I know they mean well and want to get a rounded picture of the patient, but why do these pointed questions leave a slightly sinister atmosphere hanging around afterwards? The nurses always smile when they go through this litany.

“Can you get out of bed by yourself with no assistance?” Well, yes, you’ve just seen me do close to a hand stand to get into this position on the mattress.

“Is your skin still moist and can you walk up the stairs without becoming dizzy or breathless and can you use a toilet unaided?”

These questions leave me with some picture they expect me to walk into in the future – a desiccated man with sunken cheeks emphasizing the hollow rings of my eyes, collapsed on the staircase and clutching the banister while trying to retrieve a roll of toilet paper from the upstairs airing cupboard.

The next time anyone in a white or blue hospital coat with soft, doe-like, sensitive eyes puts a hand out to touch me on the arm or shoulder and asks in a very concerned voice, after taking a deep sigh – ‘How are you? How are you feeling? – I may scream. At the very least I will think of joining a gym. That way I could give them the amount of weight I’m bench pressing each day this week so they could compare that figure with the tally for last week and make up their own minds about their key question ‘How are you feeling?’

The one thin thread that keeps me vaguely interested in these questions is that at least they have the merit of being clear. Then on the last day of my treatment the medical team waived that advantage ‘good bye’

A nurse with no great interest in her final question asked me “Are you a message in a bottle?”, and she didn’t even blink when I asked her to repeat it.

She caught me off guard, “Maybe, but what exactly do you mean?”

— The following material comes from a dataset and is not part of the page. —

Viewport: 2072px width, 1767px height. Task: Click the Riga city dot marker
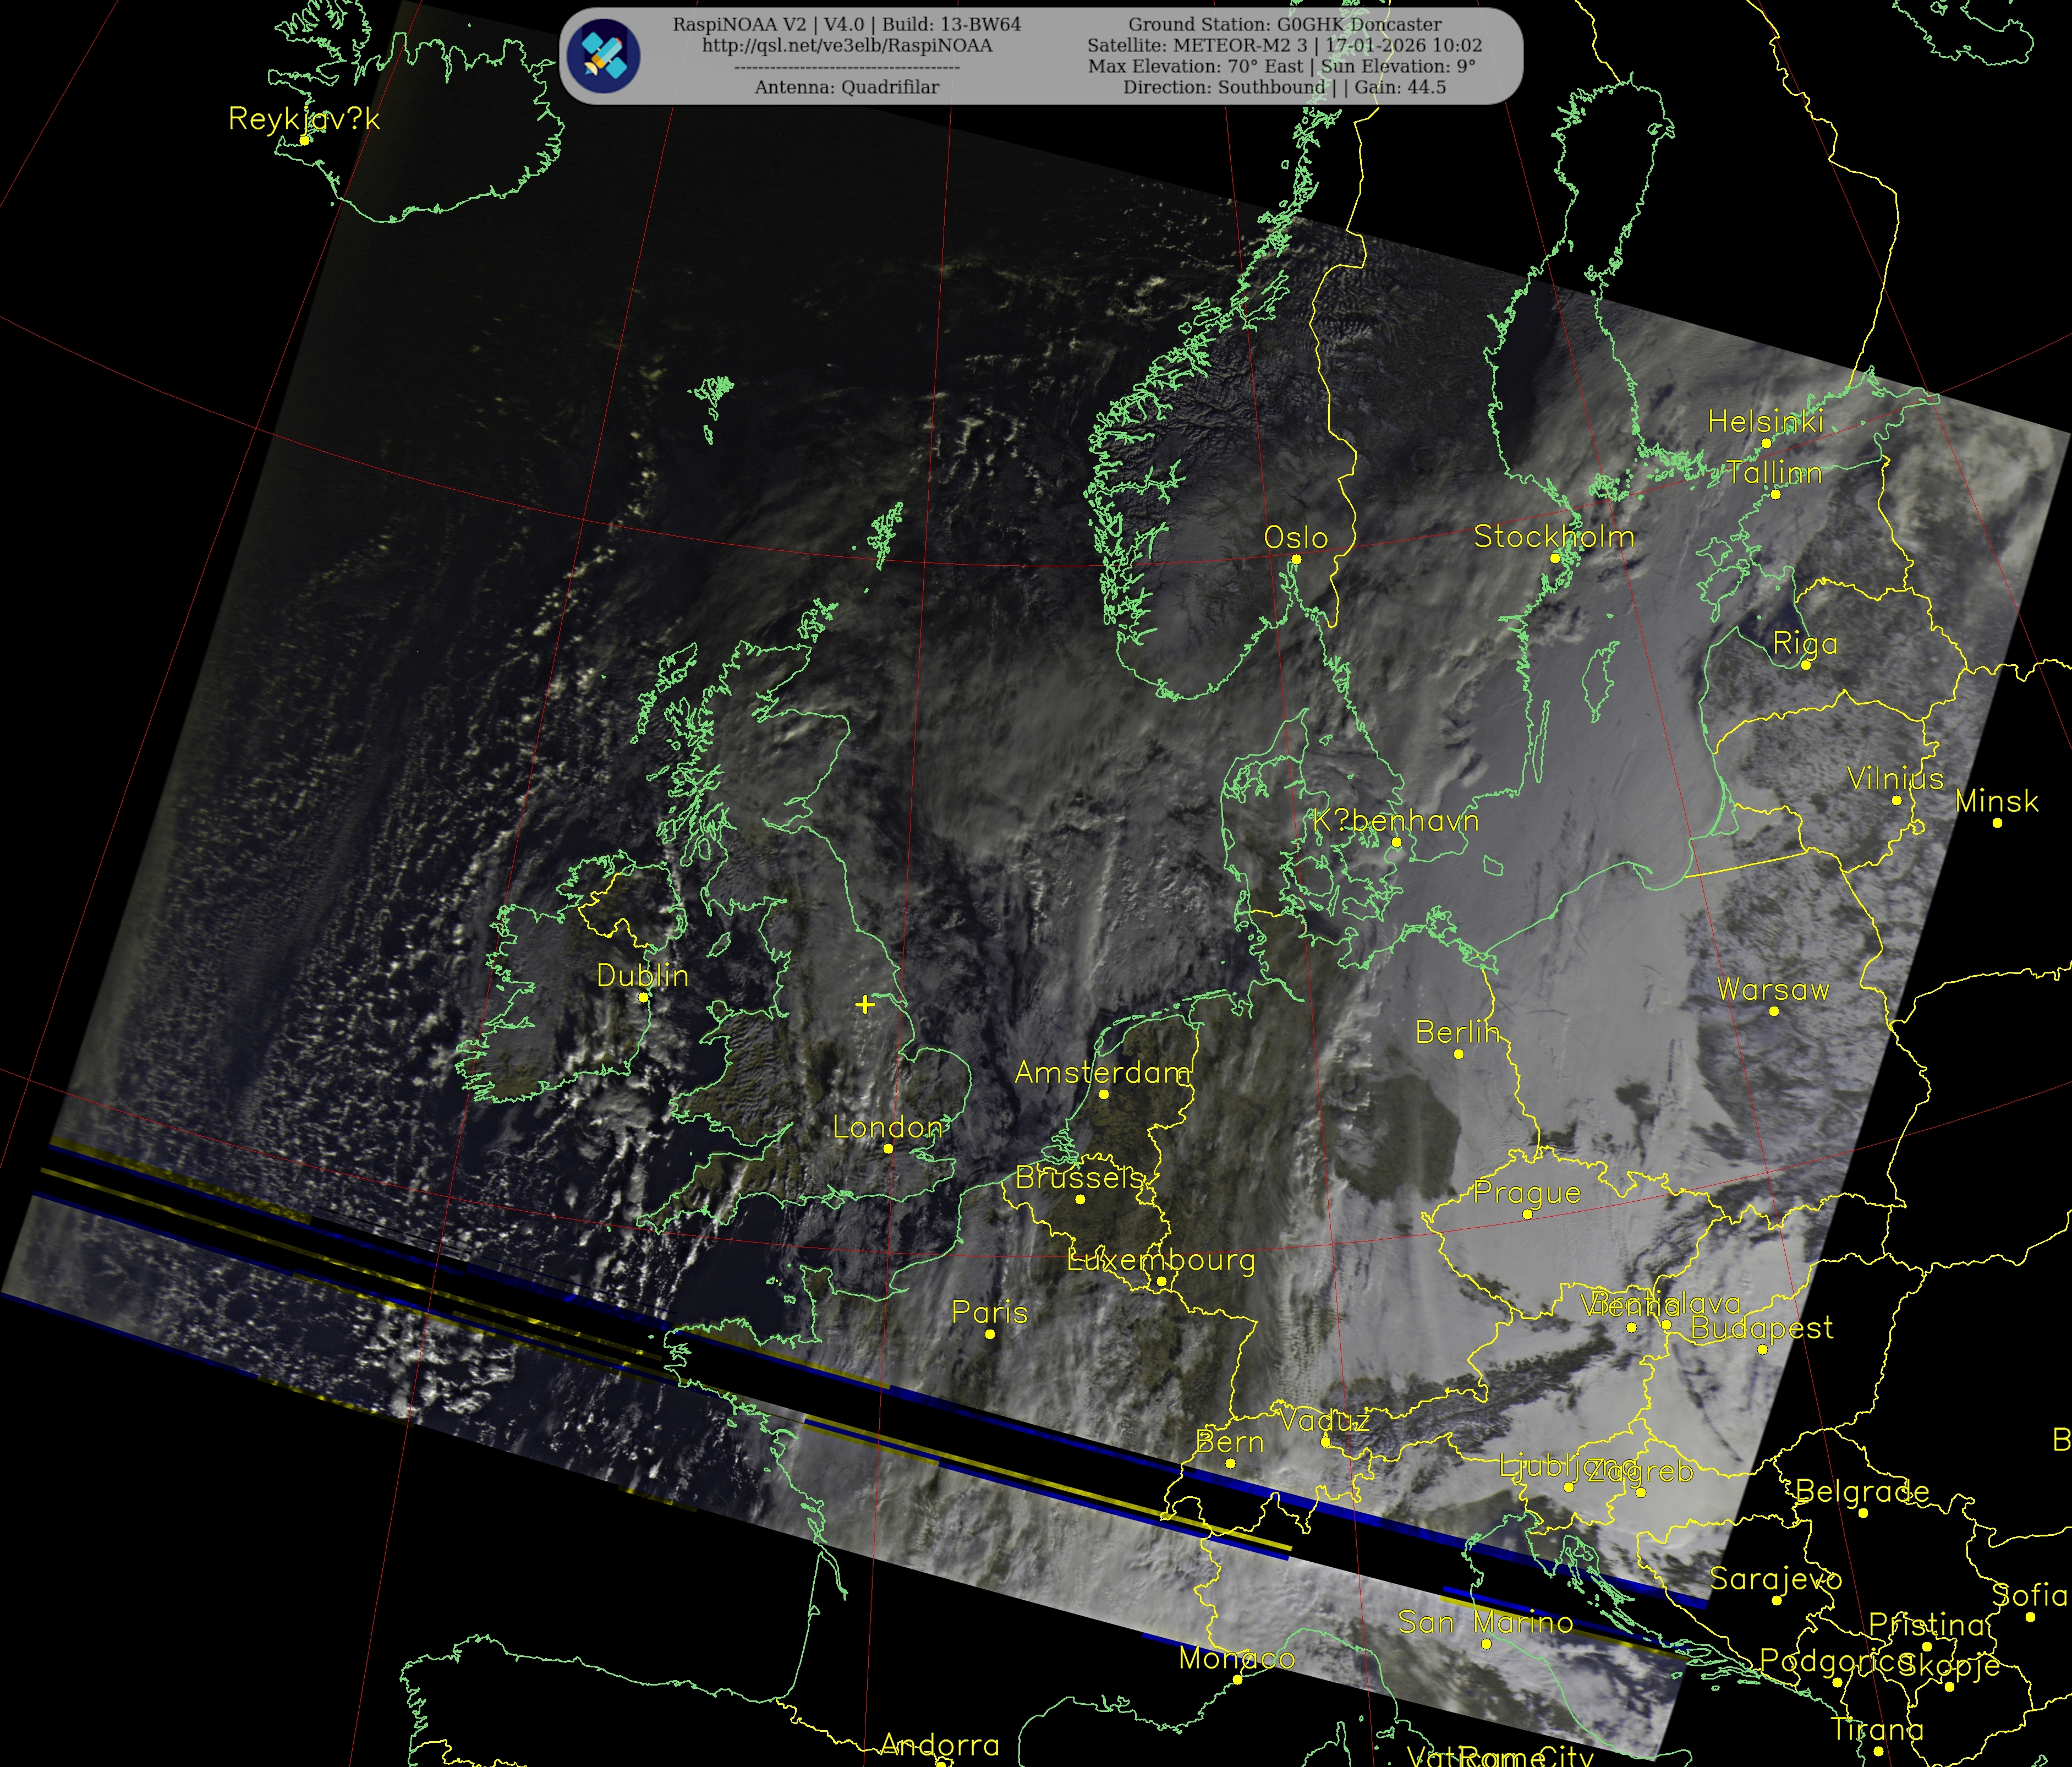1806,665
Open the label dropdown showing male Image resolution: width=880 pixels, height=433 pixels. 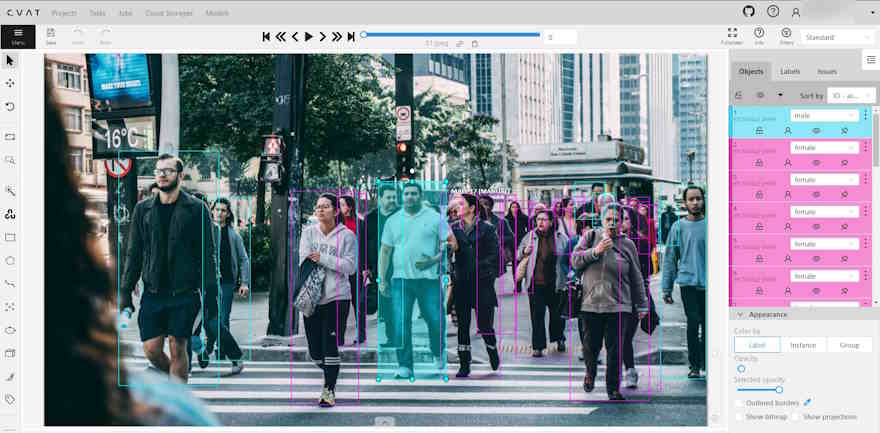point(824,116)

She explained in very precise terms the bottle is a green bottle with a purple paper in it where the patient is supposed to write instructions about how the medical people should treat him or her if they have an emergency and do not want to be resuscitated.

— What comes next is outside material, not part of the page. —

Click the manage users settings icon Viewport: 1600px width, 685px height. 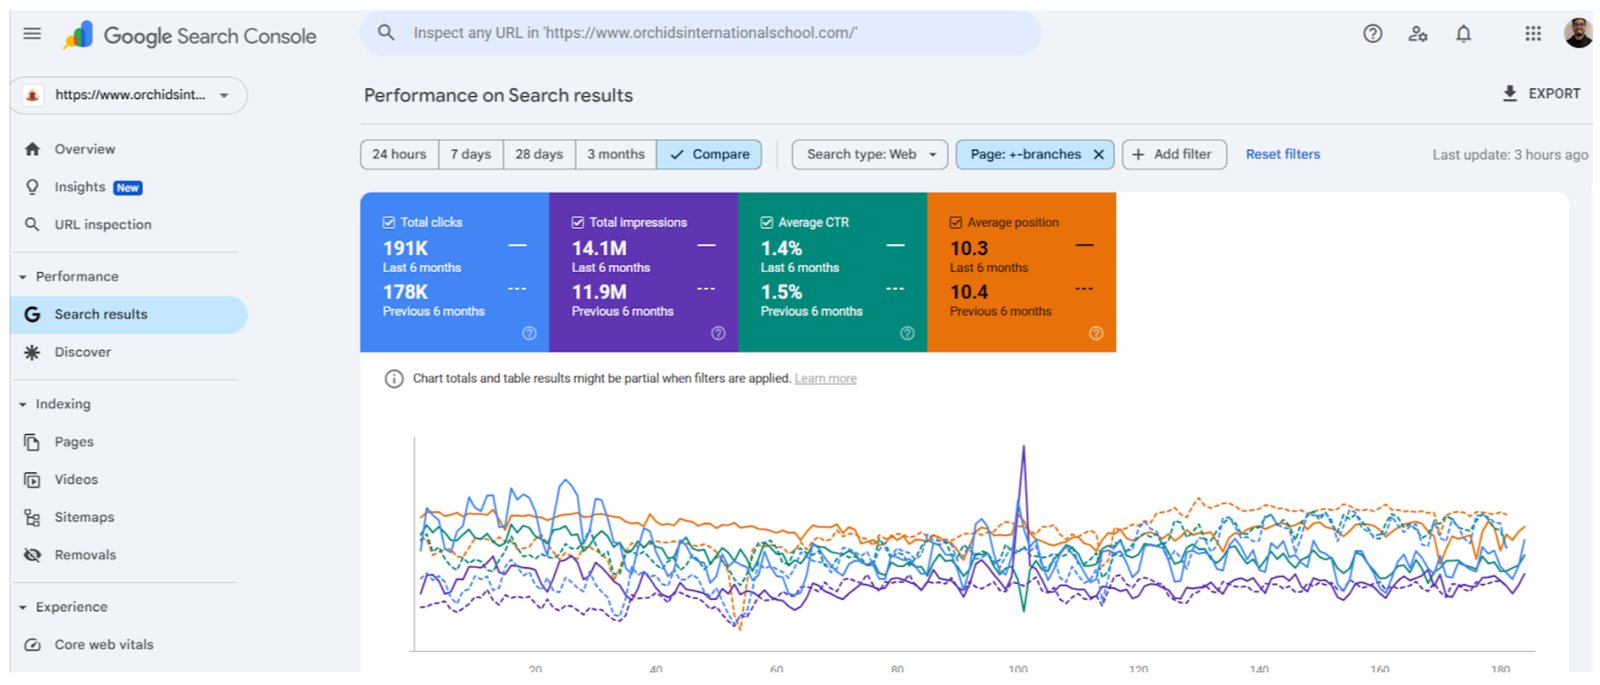point(1417,34)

I asked if this was telescoping an important decision about the recovery process? After all I haven’t had a heart attack or a stroke yet, or been rushed to hospital in an ambulance chocking on my own blood.

Yesterday I was swimming 50 lengths in my local public pool and today I’m being asked when I want to ‘go under’ for the last time. She said she could give me more time to consider the question.

I thanked her and laid back to consider my little green bottle and purple paper and how easy it is for them to float just out of reach over the top.